* **YOUR INSTRUCTIONS**
Copy down the listing below exactly. Do not include pictures.

* **RECORDS SHOWN**
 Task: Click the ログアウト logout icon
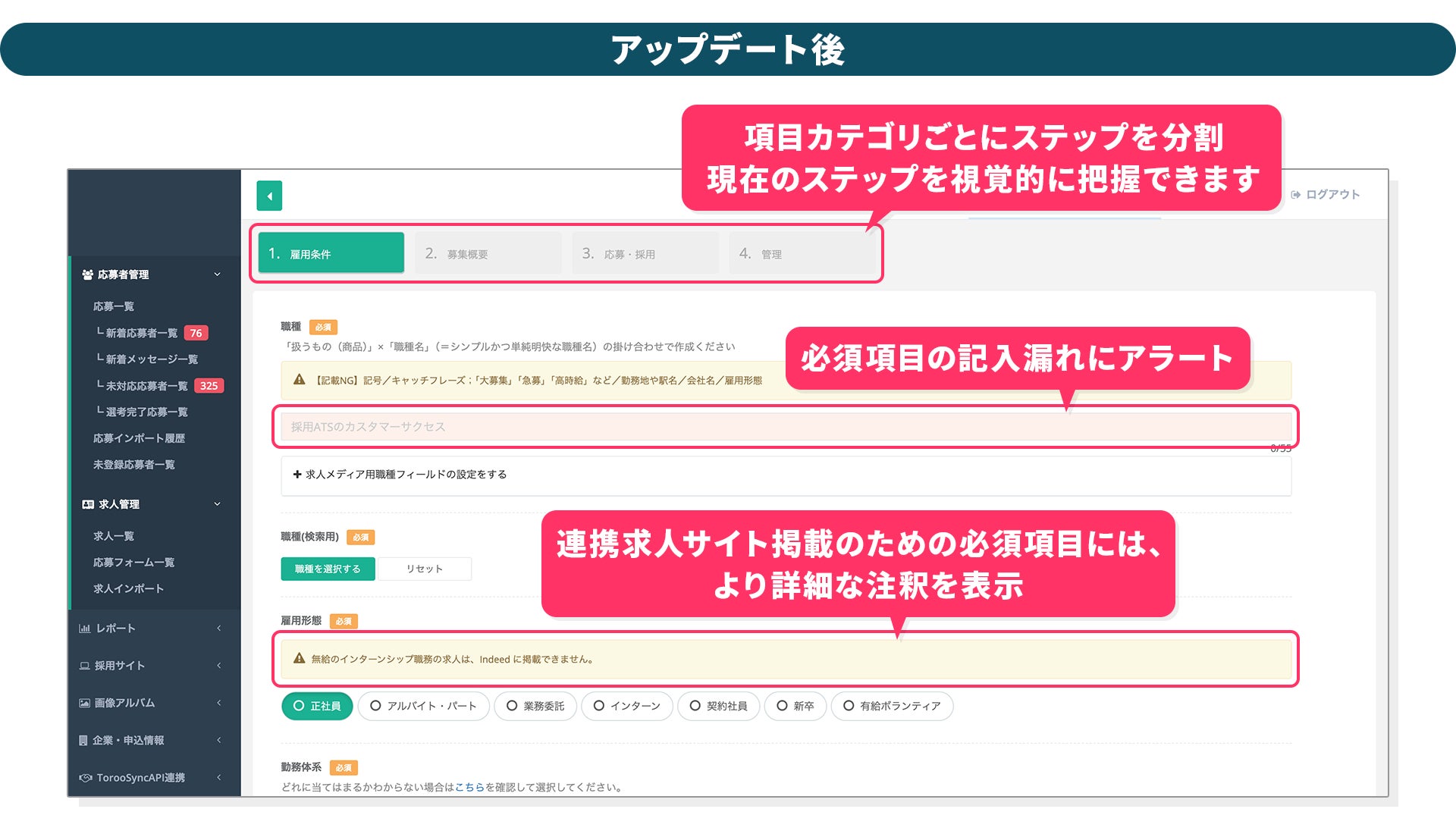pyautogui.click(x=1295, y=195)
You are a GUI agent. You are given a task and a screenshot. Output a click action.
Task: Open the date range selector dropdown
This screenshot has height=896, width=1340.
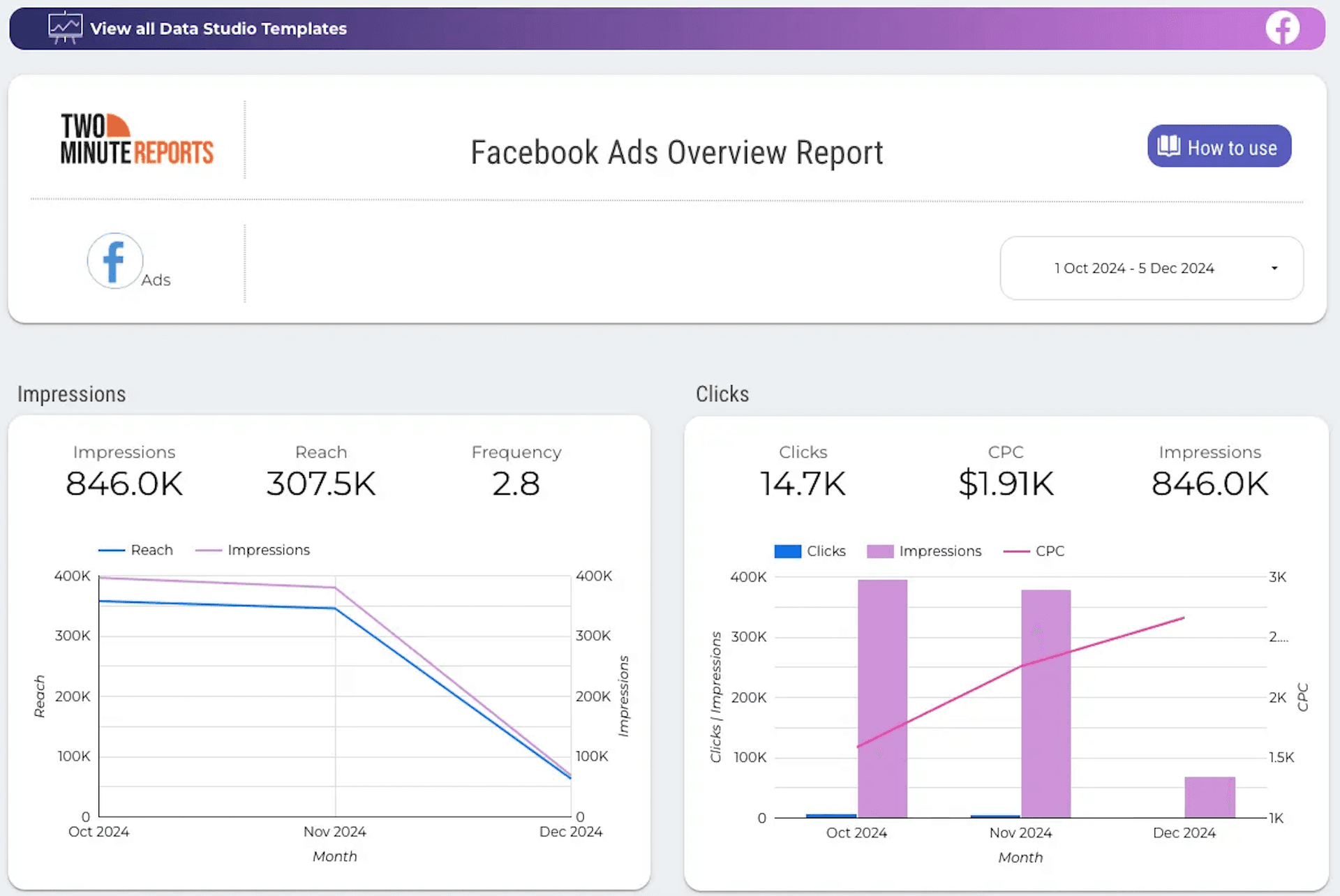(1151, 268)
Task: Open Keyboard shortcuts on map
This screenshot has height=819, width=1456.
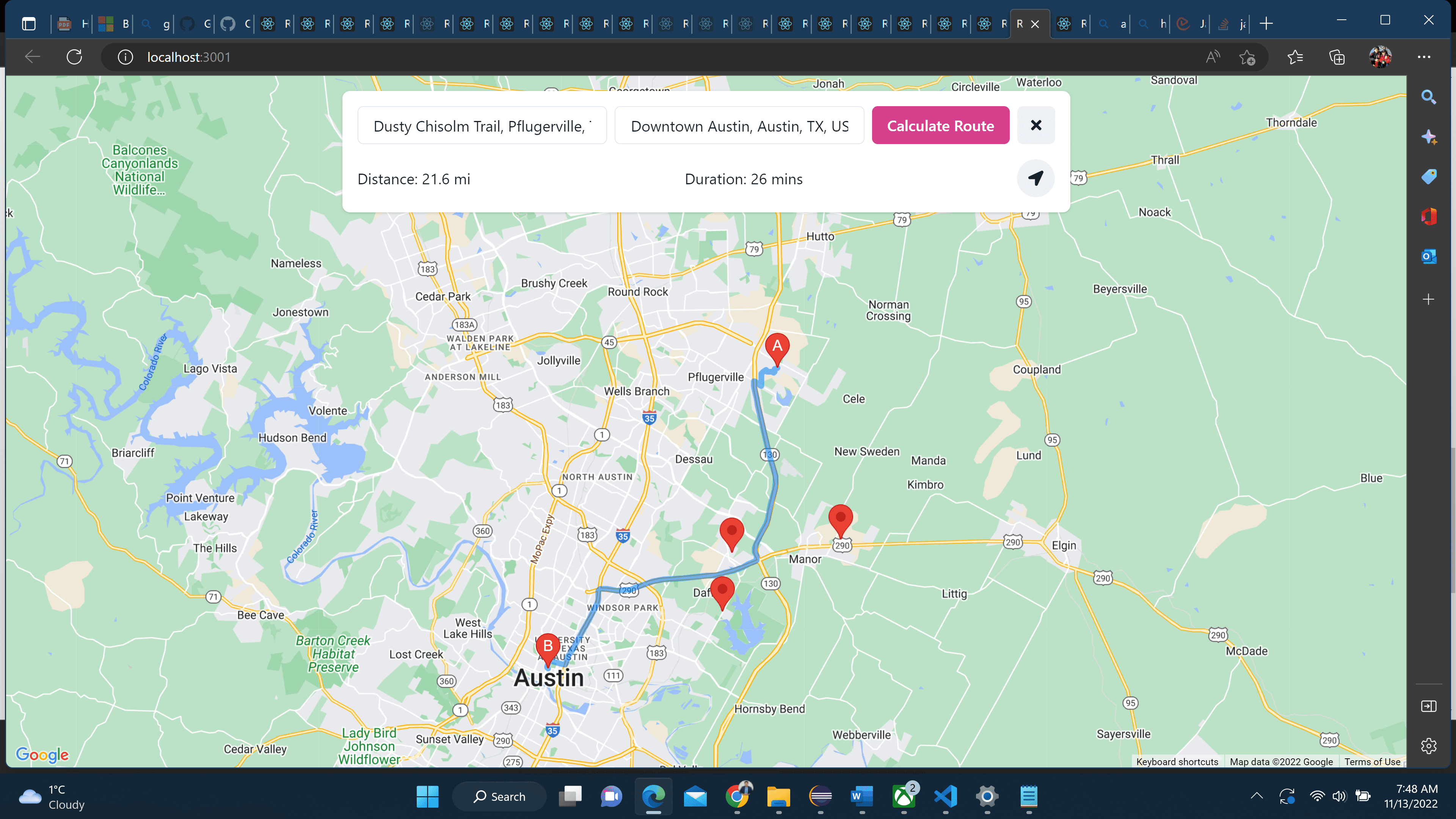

* **WRITTEN SOLUTION**
 Task: Click the ログアウト logout icon
pyautogui.click(x=1295, y=195)
You are a GUI agent. You are given a task and a screenshot. Output a click action.
Task: Open the date range selector dropdown
This screenshot has height=896, width=1340.
(1151, 268)
Task: Open Keyboard shortcuts on map
This screenshot has height=819, width=1456.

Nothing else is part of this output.